Low cost stream pipeline

Hey all,
Have been working with multiple clients to provide p.o.c stacks with Snowplow, most of these clients will have less then 250k events per month and very basic requirements, however now with all the updates thats happening with 3rd party cookies, google samesite, ITP etc i need to update the offering and can’t really do batch pipelines anymore, however before setting anything up I was wondering if anyone here is running any setup where they have less then 250k - 500k events per month and what cost that is per month?

Can’t speak to Snowplow Mini - I’ve heard it could be able to handle that sort of volume. Might be worth a look for POC Snowplow RT installs.

As for low-cost RT pipelines, we’ve been toying with batching realtime/GCP by firing up Beam Enrich for a few hours each day. Haven’t tested it at volume, but I imagine it’ll be cost effective compared with AWS EMR/Batch. Using an n1-standard-4 instance for a couple of hours each day should keep your costs to no more than $0.50/day for enrichment/loading.

Just need crontab and a simple shell script to orchestrate this:

  1. Start Beam Enrich @ 6am
  2. Stop Beam Enrich @ 7am
#!/bin/bash

# Drain active beam-enrich jobs
JOBNAME="beam-enrich"
JOBID=$(gcloud dataflow jobs list --status=active --region us-central1 | grep "$JOBNAME" | awk '{ print $1 }')
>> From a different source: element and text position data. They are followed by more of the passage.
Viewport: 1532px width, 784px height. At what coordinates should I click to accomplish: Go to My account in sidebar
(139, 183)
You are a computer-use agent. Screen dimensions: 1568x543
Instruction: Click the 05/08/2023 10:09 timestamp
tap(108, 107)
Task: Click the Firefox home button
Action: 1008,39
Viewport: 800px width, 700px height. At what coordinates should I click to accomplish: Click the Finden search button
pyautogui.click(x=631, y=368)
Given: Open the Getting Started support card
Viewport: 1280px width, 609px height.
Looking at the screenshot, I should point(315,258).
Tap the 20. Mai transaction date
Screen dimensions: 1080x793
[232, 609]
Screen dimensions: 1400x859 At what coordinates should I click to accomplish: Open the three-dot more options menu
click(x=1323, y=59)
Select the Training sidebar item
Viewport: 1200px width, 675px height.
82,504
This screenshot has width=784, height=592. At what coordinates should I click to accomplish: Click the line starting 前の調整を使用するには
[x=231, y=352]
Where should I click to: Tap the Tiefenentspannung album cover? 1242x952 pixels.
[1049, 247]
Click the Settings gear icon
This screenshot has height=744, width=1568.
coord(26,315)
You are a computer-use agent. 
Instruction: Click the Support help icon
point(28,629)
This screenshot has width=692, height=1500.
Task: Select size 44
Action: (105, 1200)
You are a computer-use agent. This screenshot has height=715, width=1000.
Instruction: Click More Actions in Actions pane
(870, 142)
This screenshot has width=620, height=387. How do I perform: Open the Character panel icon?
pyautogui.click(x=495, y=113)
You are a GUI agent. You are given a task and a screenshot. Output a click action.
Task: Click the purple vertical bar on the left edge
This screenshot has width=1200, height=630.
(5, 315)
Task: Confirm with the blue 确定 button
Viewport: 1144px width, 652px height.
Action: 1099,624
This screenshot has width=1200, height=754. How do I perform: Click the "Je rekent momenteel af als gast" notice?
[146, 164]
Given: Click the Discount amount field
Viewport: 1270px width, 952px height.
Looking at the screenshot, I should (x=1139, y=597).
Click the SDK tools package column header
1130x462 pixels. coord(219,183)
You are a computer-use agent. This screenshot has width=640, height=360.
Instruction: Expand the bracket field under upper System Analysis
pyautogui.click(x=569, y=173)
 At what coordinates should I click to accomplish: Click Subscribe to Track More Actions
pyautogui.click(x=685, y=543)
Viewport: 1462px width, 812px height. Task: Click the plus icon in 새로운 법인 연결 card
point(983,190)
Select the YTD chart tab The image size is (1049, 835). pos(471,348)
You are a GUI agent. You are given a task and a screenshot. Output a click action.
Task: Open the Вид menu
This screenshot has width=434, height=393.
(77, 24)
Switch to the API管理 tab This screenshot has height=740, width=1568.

if [[ -z "$JOBID" ]]; then
    echo "No active $JOBNAME jobs"
elif [[ -n "$JOBID" ]]; then
    echo "Stopping $JOBNAME: $JOBID"
    for JOB in $JOBID; do
        gcloud dataflow jobs drain $JOB --region us-central1
    done
fi

Then just rinse and repeat with BQ Loader and BQ Mutator.

3 Likes

Hi @fwahlqvist and @robkingston,

On using Mini for a production pipeline… it’s not a recommended approach. We do not actively test Mini’s ability to perform in a production capacity. You’re more likely to hit issues if you do, not necessarily related to scaling.

Hey @fwahlqvist,

So I’m not sure if this fits your use case, but there’s a community project that might be worth looking at, which leverages serverless functions. I also can’t vouch for it myself since I haven’t looked into using it, but perhaps there are some others who can tell you more about their experience. I certainly think it’s a cool idea.

I believe it was built by someone working with the charity sector who neither have the budget nor the volumes to build a full-fat pipeline, which sounds a lot like what you’re looking at.

Best,

I think this (spinning up Dataflow temporarily) is a really interesting approach. Dataflow tends to be the most expensive part of the pipeline at lower volumes and there’s currently no ‘autoscale’ that scales down to 0 workers so you’re running at least 1 worker for each Dataflow job.

That said - there would be nothing to stop someone running Apache Beam on VMs directly rather than managed through Dataflow though the management overhead generally isn’t worth it.

1 Like